BEGIN EXCERPTED PASSAGE

Filmmaker George A. Romero, writer Stephen King, and special effects artist Tom Savini collaborated on 1982’s Creepshow. This was an anthology movie inspired by the E.C. horror comics of the 1950s and it featured an impressive cast that included Hal Holbrook, Leslie Neilsen, E.G. Marshall, Adrienne Barbeau, and Ed Harris. The making of Creepshow was told in the 2007 documentary Just Deserts.

One of the more interesting of these retro documentaries is Wolfman’s Got Nards about the making of The Monster Squad. The 1987 picture is about a group of teenagers who face off against versions of the Universal monsters including Dracula, the Mummy, the Wolfman, the Gillman, and Frankenstein’s Monster. The Monster Squad financially failed in its original release but found an audience on home video. The documentary Wolfman’s Got Nards covers the behind-the-scenes stories but also spends a lot of time exploring The Monster Squad’s afterlife and its devoted cult audience.

In Search of Darkness is a lengthy survey of horror movies of the 1980s with a special appreciation for the practical gore effects in movies of the time. This is a marathon of a documentary. There are two volumes of In Search of Darkness with each installment running over four hours. What is especially unique about In Search of Darkness is the way it highlights underappreciated titles. These kinds of documentaries tend to revisit the most popular films but In Search of Darkness gives viewers a look at movies they may not have heard of. 

Another 1980s retrospective documentary is Going to Pieces: The Rise and Fall of the Slasher Film. Based on the book by Adam Rockoff, Going to Pieces surveys the slasher genre of the 1970s and 80s and it’s a concise history that documents the evolution of that subgenre and what it meant to the culture of the 1980s.

END EXCERPTED PASSAGE
BEGIN ITEMS

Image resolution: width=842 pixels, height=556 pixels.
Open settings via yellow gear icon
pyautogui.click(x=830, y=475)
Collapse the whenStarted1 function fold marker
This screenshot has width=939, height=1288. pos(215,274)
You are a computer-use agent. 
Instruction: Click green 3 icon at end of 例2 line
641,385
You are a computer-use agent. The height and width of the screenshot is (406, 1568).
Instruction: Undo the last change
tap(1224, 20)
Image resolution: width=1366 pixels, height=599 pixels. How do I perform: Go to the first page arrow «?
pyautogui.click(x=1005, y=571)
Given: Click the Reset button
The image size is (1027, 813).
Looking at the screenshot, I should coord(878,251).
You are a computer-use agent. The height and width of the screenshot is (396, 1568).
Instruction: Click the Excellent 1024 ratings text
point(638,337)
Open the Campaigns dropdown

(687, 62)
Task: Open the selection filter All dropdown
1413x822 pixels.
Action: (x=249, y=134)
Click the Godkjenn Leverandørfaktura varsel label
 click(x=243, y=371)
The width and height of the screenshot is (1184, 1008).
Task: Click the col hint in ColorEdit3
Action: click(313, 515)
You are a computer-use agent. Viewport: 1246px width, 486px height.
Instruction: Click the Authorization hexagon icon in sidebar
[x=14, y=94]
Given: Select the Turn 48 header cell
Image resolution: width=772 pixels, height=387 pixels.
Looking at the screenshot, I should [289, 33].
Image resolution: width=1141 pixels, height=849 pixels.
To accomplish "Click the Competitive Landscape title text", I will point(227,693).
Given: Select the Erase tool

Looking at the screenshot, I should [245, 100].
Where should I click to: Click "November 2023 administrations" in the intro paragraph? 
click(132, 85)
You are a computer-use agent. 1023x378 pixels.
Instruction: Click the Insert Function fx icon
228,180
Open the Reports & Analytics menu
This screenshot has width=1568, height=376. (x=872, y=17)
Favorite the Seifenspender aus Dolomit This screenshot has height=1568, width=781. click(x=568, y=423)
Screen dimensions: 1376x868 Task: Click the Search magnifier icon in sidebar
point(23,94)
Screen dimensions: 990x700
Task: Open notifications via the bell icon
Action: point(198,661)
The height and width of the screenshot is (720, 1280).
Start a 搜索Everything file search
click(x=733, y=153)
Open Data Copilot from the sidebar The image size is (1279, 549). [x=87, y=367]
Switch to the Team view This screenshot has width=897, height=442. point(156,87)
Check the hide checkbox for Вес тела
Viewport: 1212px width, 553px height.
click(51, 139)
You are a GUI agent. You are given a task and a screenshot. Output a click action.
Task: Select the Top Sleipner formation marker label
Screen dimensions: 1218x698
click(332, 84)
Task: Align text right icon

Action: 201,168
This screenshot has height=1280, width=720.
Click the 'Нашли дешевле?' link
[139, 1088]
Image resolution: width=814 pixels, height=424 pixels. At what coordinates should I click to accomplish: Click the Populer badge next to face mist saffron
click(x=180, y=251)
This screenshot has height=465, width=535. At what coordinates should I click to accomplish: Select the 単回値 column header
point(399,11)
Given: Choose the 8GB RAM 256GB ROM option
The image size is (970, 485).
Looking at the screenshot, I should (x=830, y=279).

END ITEMS

### BRIEF 1
Transcribe the passage on horror documentaries from "Filmmaker George A." up to and including "documentary Just Deserts.".
### BRIEF 2
Write the next portion of the passage on horror documentaries, beginning after its last sentence.
The listing bears no relation to the passage on horror documentaries.

### EXERCISE RESPONSE 1
Filmmaker George A. Romero, writer Stephen King, and special effects artist Tom Savini collaborated on 1982’s Creepshow. This was an anthology movie inspired by the E.C. horror comics of the 1950s and it featured an impressive cast that included Hal Holbrook, Leslie Neilsen, E.G. Marshall, Adrienne Barbeau, and Ed Harris. The making of Creepshow was told in the 2007 documentary Just Deserts.

### EXERCISE RESPONSE 2
A Nightmare on Elm Street

One of the most impressive and important titles in this present surge of horror documentaries is 2010’s Never Sleep Again: The Elm Street Legacy. This documentary is a retrospective about the Nightmare on Elm Street series, covering the franchise from the 1984 original film through 2003’s Freddy vs. Jason. Never Sleep Again is important for a variety of reasons, among them it was one of the first independently produced documentaries of its kind. Previous to Never Sleep Again, a lot of these sorts of documentaries were produced on behalf of the studio or distributor and intended as promotional pieces. As such they avoided discussing flaws or controversies. Never Sleep Again was freed of that restriction and it possessed a frankness that was unusual. It was also significant because of its length and style. Never Sleep Again runs four hours, allowing the documentary to explore its subject in depth and cover all sorts of behind-the-scenes stories through interviews with the stars as well as below the line crew members. It also includes dramatic lighting, creative animated transitions, and a playful tone. Never Sleep Again set the standard for a lot of subsequent horror documentaries and it remains one of the best of its kind.

In the process of making Never Sleep Again, the documentarians connected with cast and crew members who had not been heard from since those films were released. Among the interviewees was A Nightmare on Elm Street 2 star Mark Patton. In the mid-1980s his career had been on the incline but Patton was a closeted gay man and A Nightmare on Elm Street 2 was very homoerotic. Homophobia and paranoia about the AIDS crisis derailed Patton’s acting career. But after he resurfaced in Never Sleep Again, Patton fashioned his own documentary. Scream, Queen: My Nightmare on Elm Street looked at Patton’s life and homophobia in entertainment and the cult following of A Nightmare on Elm Street 2. It’s a unique entry in the horror-documentary field that fans of A Nightmare on Elm Street and queer cinema should check out.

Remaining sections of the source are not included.